A doctor has several different diagnostic methods to determine if the cancer has spread to the axillary lymph nodes. These include:

Sentinel node biopsy

A sentinel node biopsy involves injecting a radioactive substance or dye into the breast. A doctor will then use imaging to identify the lymph nodes the dye goes to first. These first lymph nodes are known as the sentinel lymph nodes.

A doctor will remove one and send it to a pathologist who specializes in identifying types of cancerous cells. This approach can save a person from the side effects of removing multiple axillary lymph nodes.

According to the Susan G. Komen Foundation, sentinel node biopsy correctly predicts the status of further lymph nodes in 96 percent of women with breast cancer.

Axillary dissection

Axillary dissection is a procedure that involves removing more lymph nodes under the armpit. This is done by removing an area of fat that contains many or all of the lymph nodes. A doctor will then test these for cancer to determine if it has spread beyond the sentinel lymph node and, if so, how far it has spread.

After surgery, sometimes the lymph nodes are radiated along with breast radiation to target any possible remaining cancer cells.

Staging

doctor examining woman's neck

A doctor will check for signs of enlarged lymph nodes around the collarbone and neck.

The staging of a person’s cancer is a part of the TNM system, which stands for Tumor, Nodes, and Metastasis.

Some doctors use the TNM system to help them provide a prognosis or an outlook for how likely they are to be able to treat a person’s breast cancer successfully.

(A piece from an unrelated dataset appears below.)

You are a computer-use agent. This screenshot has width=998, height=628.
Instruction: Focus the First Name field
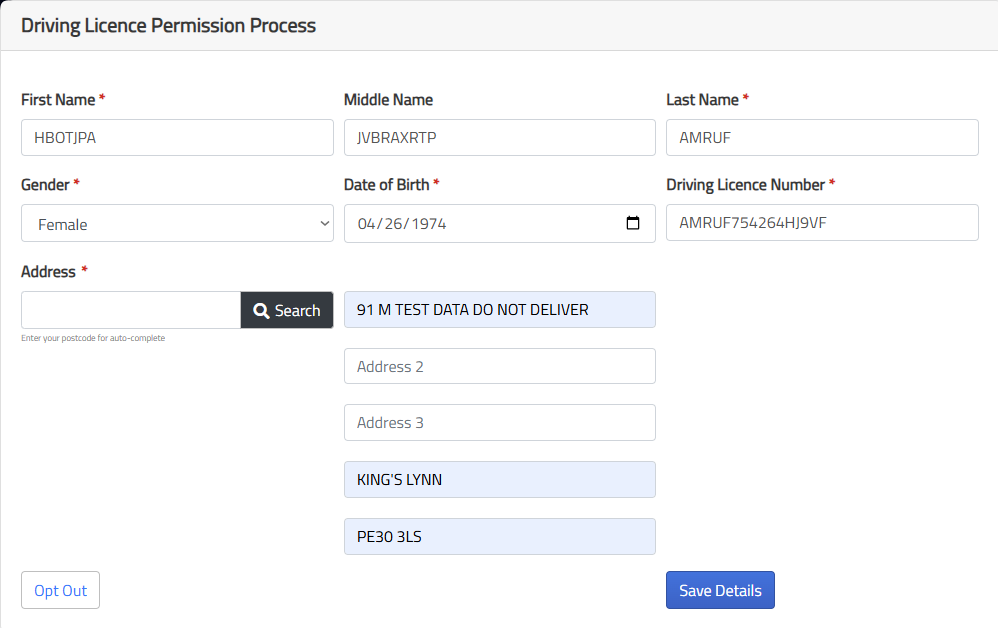pyautogui.click(x=177, y=138)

The N staging categories include:

  • NX: Axillary lymph nodes cannot be assessed, for example, if they were previously removed.
  • N0: Cancer has not spread to the lymph nodes. However, a doctor may choose to perform other types of tests to determine if microscopic amounts of cancer cells are present in the lymph nodes. These cells are known as micrometastases.
  • N1: Micrometastases or cancerous cells are present in 1 to 3 axillary lymph nodes, or the internal mammary nodes have tiny amounts of cancerous cells.
  • N2: In this stage, 4 to 9 axillary lymph nodes have cancer present, or the internal mammary nodes have cancer
  • N3: This stage has a broad spectrum, as follows:
    • cancer has been found in 10 or more axillary lymph nodes
    • cancerous lymph nodes are found under the clavicle
    • internal mammary nodes have cancer plus one or more axillary lymph nodes are cancerous
    • four or more axillary lymph nodes are cancerous and internal mammary nodes have micrometastases
    • cancerous nodes are detected above the clavicle

The more nodes and types of nodes involved, the higher the staging category for axillary lymph node status.

Prognosis

The prognosis is poorer when a person’s cancer has spread to their lymph nodes, especially when it has spread to more of these.

However, lymph node staging is only one piece of the puzzle for cancer prognosis.

A doctor will also consider the overall size of a person’s tumor, the type of cells present, and if the cancer has spread to other organs.

These factors and other considerations, such as a person’s overall health and medical history, can further affect the prognosis they will receive.